TEXT UNDER STUDY Start Marker

A typical ear infection is an inflammation of the middle ear. It’s one of the most common childhood infections and can occur in one ear at a time or both ears at the same time. They are more common during cold and flu season.

What are the causes of ear infections?

Many situations can contribute to developing an ear infection. A middle ear infection can be caused by infection of fluid behind the ear drum, secondary to a viral or bacterial upper respiratory infection or uncontrolled allergies.

What are some of the symptoms parents should look for in their children?

Symptoms can include ear pain, ear drainage, fever, irritability, sleeplessness, poor appetite, cough and nasal discharge.  Children who aren’t old enough to speak might be fussier or seem to have trouble hearing or responding to quiet sounds. Tugging on the ears is not a reliable symptom to help your doctor lead to the diagnosis of an ear infection.

How are ear infections treated?

Some infections might clear on their own with close follow-up. Antibiotics are typically used to treat ear infections. If your child has reoccurring ear infections, they might be a candidate for ear tubes.

TEXT UNDER STUDY End Marker
DATA EXTRACT Start Marker

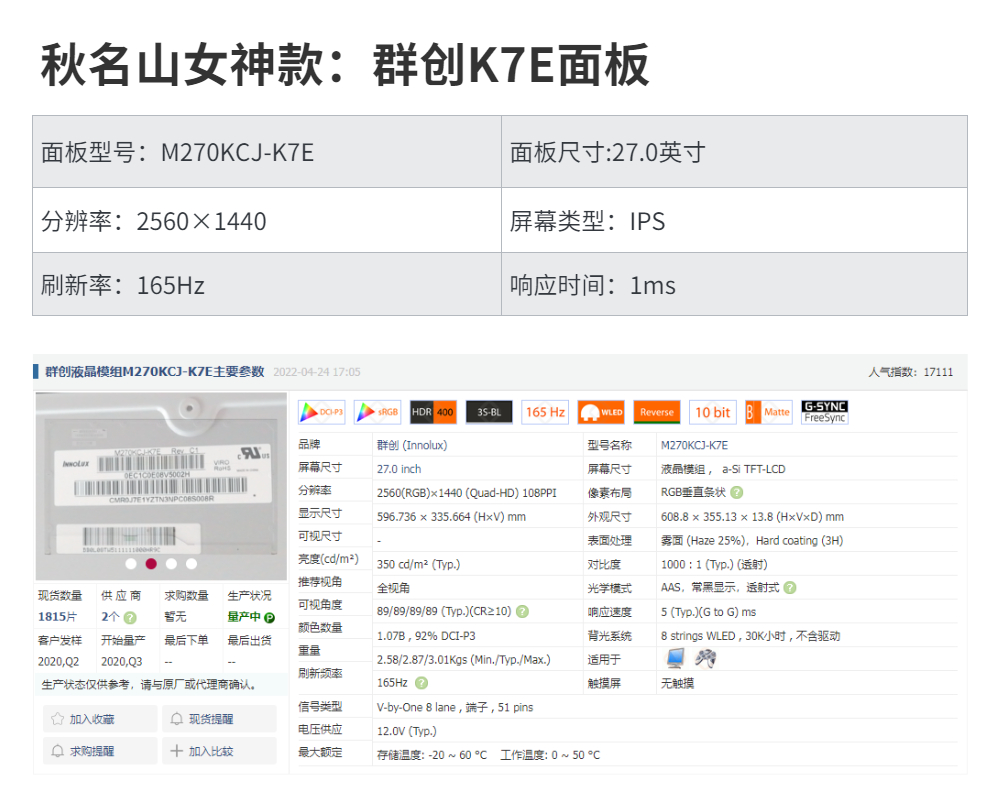Click the G-SYNC FreeSync badge
The height and width of the screenshot is (810, 1000).
tap(824, 412)
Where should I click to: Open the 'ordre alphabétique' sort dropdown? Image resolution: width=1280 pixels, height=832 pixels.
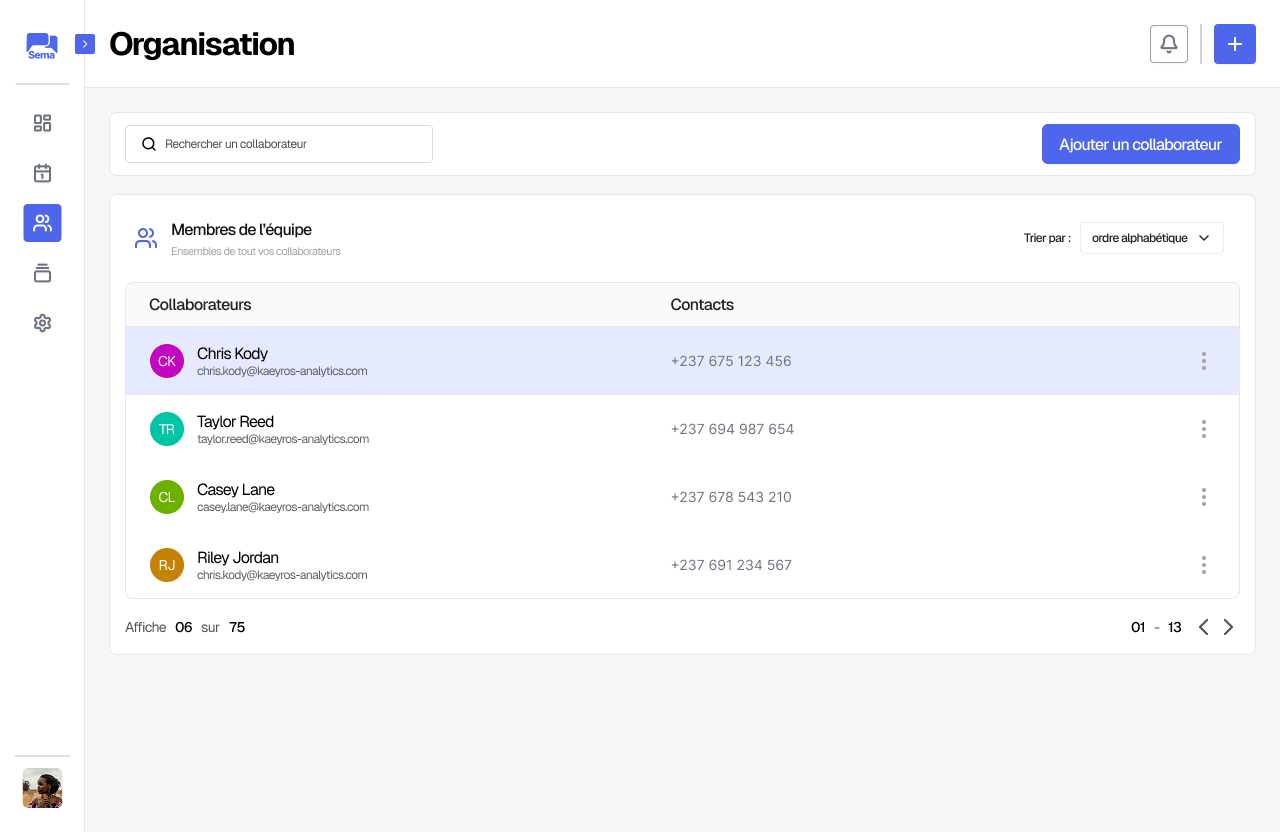(x=1151, y=238)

DATA EXTRACT End Marker

= EXERCISES TO COMPLETE =
(1) From the ear infection passage, list every symptom named in the sentence that begins "Symptoms can include".
(2) Answer these from the ear infection passage:
(a) Which part of the ear does a typical ear infection inflame?
(b) During what time of year are ear infections more common?
(c) What might a child with reoccurring ear infections be a candidate for?
(3) Please rewrite the paragraph of the ear infection passage that begins "Many situations can contribute" as a short list, keeping its main facts.
The data is not needed here.

= SOLUTIONS TO EACH TASK =
(1)
- Ear pain
- Ear drainage
- Fever
- Irritability
- Sleeplessness
- Poor appetite
- Cough
- Nasal discharge

(2)
(a) The middle ear.
(b) Cold and flu season.
(c) Ear tubes.

(3)
Many situations can contribute to an ear infection. A middle ear infection can be caused by infected fluid behind the ear drum, secondary to:
- a viral or bacterial upper respiratory infection
- uncontrolled allergies